To summarize the prior discussions, the UIA Team's system outage prevention
includes the following elements:
- Redundant secure facilities (discussed in Section
C17.1)
- Redundant facility infrastructure, including power, cooling, fire
suppression, etc. (discussed in Section C17.1)
- Redundant Internet providers and massive bandwidth (in Section
C17.1)
- Redundant servers (either hot spares or load balanced) (in Section
C17.1)
- Multiple data center infrastructures within a single facility (in Section
C17.1)
- Redundant servers located in different data centers and different
facilities (in Section C17.1)
- System and network health and intrusion monitoring (discussed below and in
Section C17.9 and Section
C17.13)
Procedures for Problem Detection
The UIA Team's Registry Command Center (RCC) monitors the .org database in
increments of 60 seconds. Monitoring includes not only server behavior (e.g.,
up/down, CPU and memory utilization), but also system characteristics such as
the number of RRP sessions per registrar and the number of RRP transactions
currently being processed. The RCC will be staffed 7x24 by trained and qualified
engineers. If problems occur, the RCC will be aware of them in 60 seconds or
less. Each site in the global DNS constellation will be monitored in increments
of 4 seconds. Issues that cannot be resolved by RCC engineers will be escalated
to an Operations team that is either onsite or on-call 7x24x365. More details of
the RRP and database monitoring can be found in Section
C17.13. Details of DNS
monitoring are discussed in Section C17.10.

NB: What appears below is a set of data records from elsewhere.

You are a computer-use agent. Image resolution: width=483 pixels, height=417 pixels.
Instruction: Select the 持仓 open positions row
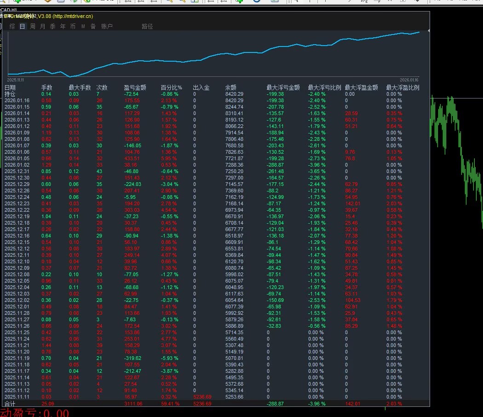pos(10,94)
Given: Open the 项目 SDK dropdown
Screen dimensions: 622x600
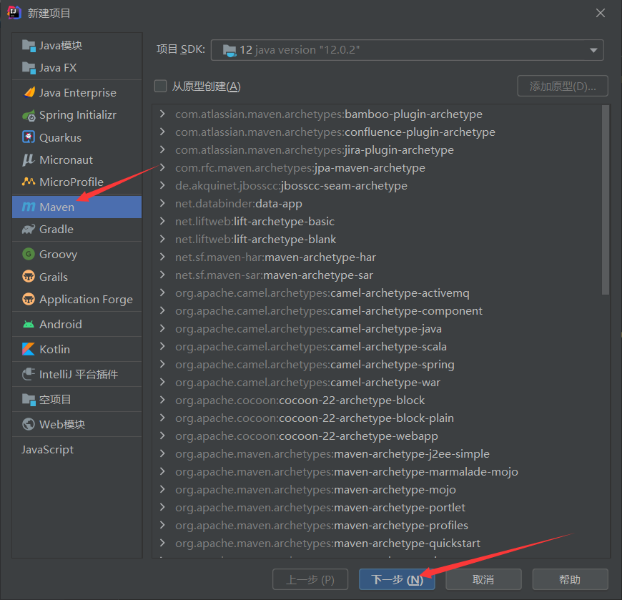Looking at the screenshot, I should point(593,49).
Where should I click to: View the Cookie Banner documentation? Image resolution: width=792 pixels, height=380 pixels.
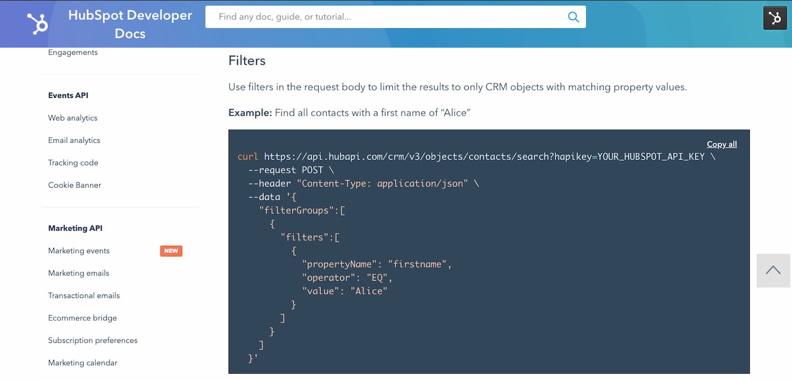coord(74,184)
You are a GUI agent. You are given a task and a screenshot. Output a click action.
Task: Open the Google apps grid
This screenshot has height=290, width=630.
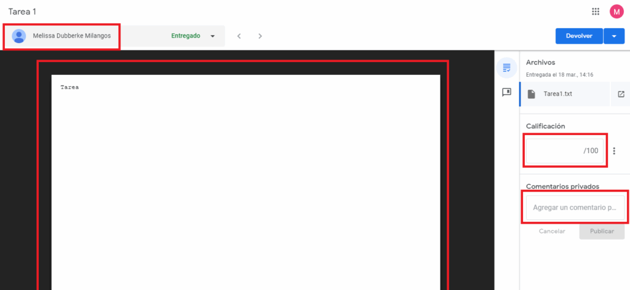[596, 12]
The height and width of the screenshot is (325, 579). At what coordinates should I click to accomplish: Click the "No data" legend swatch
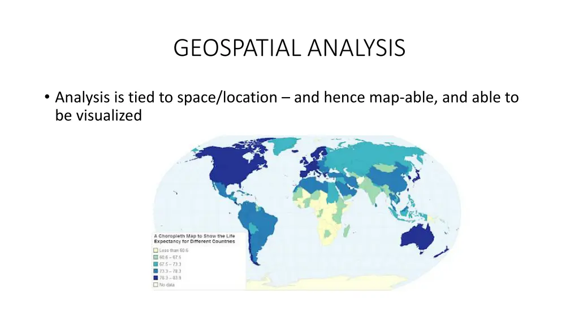coord(156,285)
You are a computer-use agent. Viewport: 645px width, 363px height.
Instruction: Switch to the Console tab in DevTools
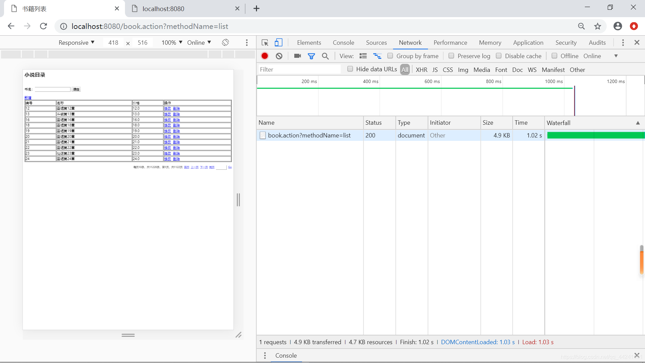point(343,42)
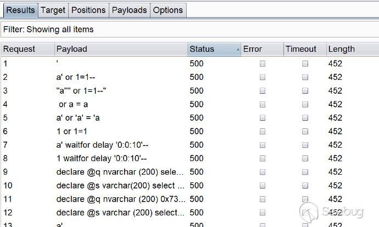The height and width of the screenshot is (227, 379).
Task: Toggle Error checkbox for request 1
Action: [x=263, y=64]
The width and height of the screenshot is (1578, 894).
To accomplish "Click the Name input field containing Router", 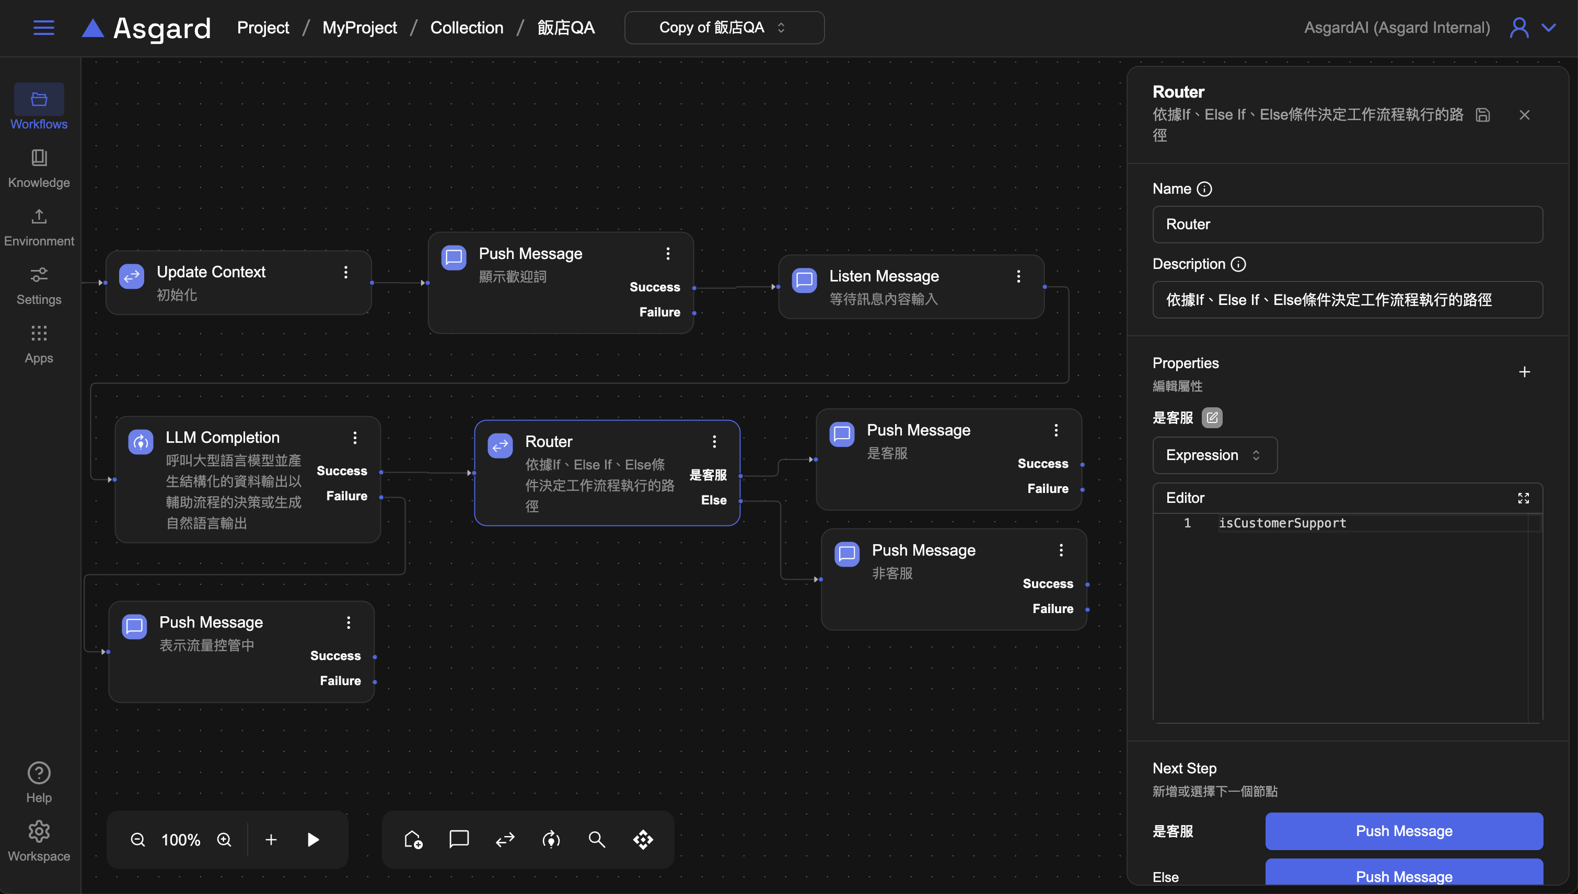I will (1347, 224).
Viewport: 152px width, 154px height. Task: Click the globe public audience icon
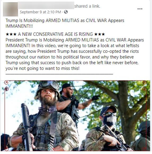[x=66, y=12]
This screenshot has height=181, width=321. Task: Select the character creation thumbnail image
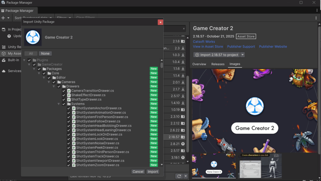(x=260, y=166)

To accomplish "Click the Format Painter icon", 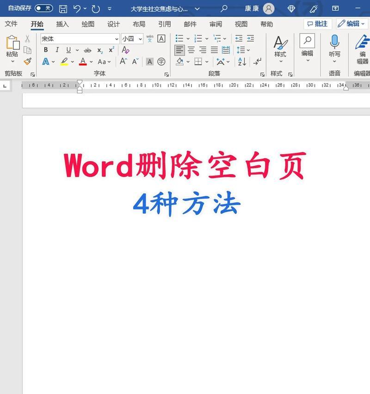I will [x=26, y=61].
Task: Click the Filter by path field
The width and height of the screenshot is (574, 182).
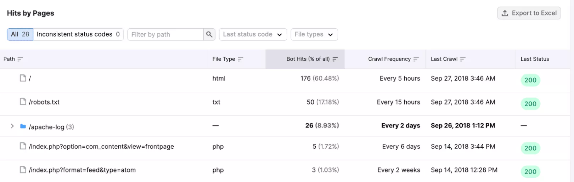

Certainly one of the most critical aspects of system outage prevention is the
ability to shift operations between facilities. The locations of facilities
supporting the .org registry are noted in Section
C17.1. The .org database
operations are divided between two facilities and can be run from either one in
the event of a facility failure. This architecture is discussed in greater
detail in Section C17.1.
DNS is by its very nature extremely robust in many ways. The outage of one of
the 13 global DNS sites would not be noticed on the Internet. Other sites would
automatically assume the load. In fact, the current constellation has sufficient
capacity such that one third of the sites (four sites) could handle normal DNS
volumes. With the deployment and implementation of the ATLAS platform (discussed
in Section C17.4 and Section C17.5), one "super" site can process normal
volumes. Even so, a "swing site" is maintained to which the DNS
transactions from any global site can be routed in the event of a site failure
or planned site maintenance. Another critical element of preventing outages in
the DNS is to over-provision bandwidth. A DOS or DDOS attack against the
Internet DNS is extremely difficult to repel. The best option is to absorb it.
The greater the ability to absorb such an attack, the less impact it would have.
As discussed in Section C17.10, the global DNS constellation currently has the
ability to process more than 400,000 DNS transactions per second, with more than
3gb of combined network bandwidth. With the deployment of ATLAS, this capacity
will increase to more than 5 million transactions per second and nearly 10gb of
combined network bandwidth.